Martina Pauk works as a senior research assistant in the Laboratory for mineralized tissues, Center for Translational and Clinical Research (CETRI), University of Zagreb School of Medicine. Her research is focused on mechanisms of hepcidin regulation and involvement of other BMPs in the prevention of hemochromatosis and subsequent osteopenia in Bmp6−/− mice. She participated in research projects funded by Croatian Science Foundation named ‘Novel anabolic targeted therapy for osteoporosis: BONE6-BIS Consortium’ (2012-2015) and ‘Newly Discovered Circulating Biomarkers and Therapeutic Goals for Human Diseases’ (2014–2017). Also, she is actively involved in the Framework Program-7 (FP-7) HEALTH program entitled ‘OSTEOGROW‘– Novel Bone Morphogenetic Protein 6 Biocompatible Carrier Device for Bone Regeneration in bioanalytical method validations, writing Standard Operating Procedures (SOP) for work in conditions of GLP (Good laboratory practice), pharmacokinetics of therapeutic proteins, toxicology studies, analysis of clinical trial samples, and stability studies by optimized C2C12-BRE-Luc cell bioassay. She is also involved in teaching activities for students at postgraduate studies in the field of Bone morphogenetic proteins in bone and cartilage regeneration at University of Zagreb School of Medicine.

Tatjana Bordukalo Niksic works as a research associate on several projects in the Laboratory for mineralized tissues in the Center for Translational and Clinical Research, University of Zagreb School of Medicine. She performs molecular biology and biochemical analyses related to the role of bone morphogenetic proteins (BMPs) in various biological systems and actively participates in writing of scientific papers.
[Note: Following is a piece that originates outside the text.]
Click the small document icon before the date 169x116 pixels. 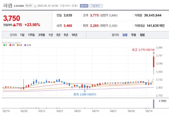(x=35, y=6)
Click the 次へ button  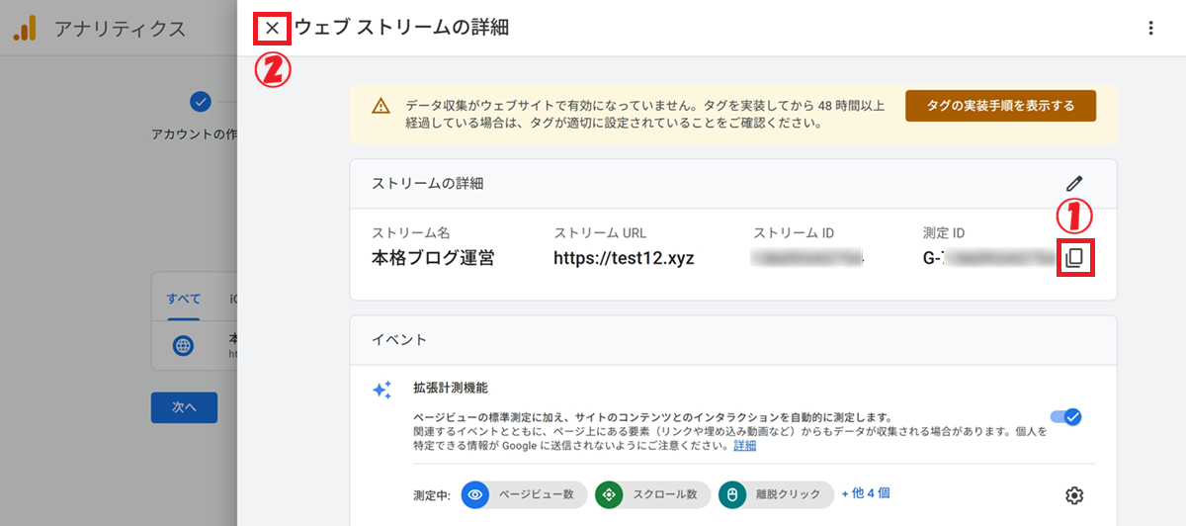tap(184, 407)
Slobodan Vukicevic is a full professor and head of Laboratory of Mineralized Tissues and Proteomic Center at the Center for Translational and Clinical Research, University of Zagreb School of Medicine. Scientific interests comprise bone and cartilage morphogenetic proteins and development of drugs for regeneration of bone, kidney, pancreas, and heart muscle. Is an invited speaker at international conferences and universities. Received international awards for achievements in science. Chairman and organizer of several international conferences on calcified tissues. Member of EMBO, World Academy of Arts and Sciences (WAAS), and Croatian Academy of Sciences and Arts (CASA). Author of more than 190 manuscripts which is cited more than 6600 times, (h-index 44). Editor of four books on BMPs and inventor on 35 patents. Founder of Genera Research, innovation-based biotechnology company developing a novel regenerative therapy for bone defects via coordinating the collaborative FP7 program OSTEOGROW.

Acknowledgements

We thank Durdica Car and Mirjana Marija Renic for providing animal care and assisting in rat experiments and Ivancica Bastalic and Lucija Kuc ko for administrative support. We are grateful to Vladimir Trkulja for the data analyses and the graphical presentation of results.

Disclosure statement

The authors declare that they have no conflict of interest.

Additional information

Funding

This work was in part supported by the Hrvatska Zaklada za Znanost (Croatian Science Foundation), under Grant BMP1-IsoFor [UIP-09-2014-3509] and Scientific Center of Excellence for Reproductive and Regenerative Medicine (project ‘Reproductive and regenerative medicine - exploration of new platforms and potentials‘, Grant Agreement [KK01.1.1.01.0008] which is funded by the European Union through the European Regional Development Fund).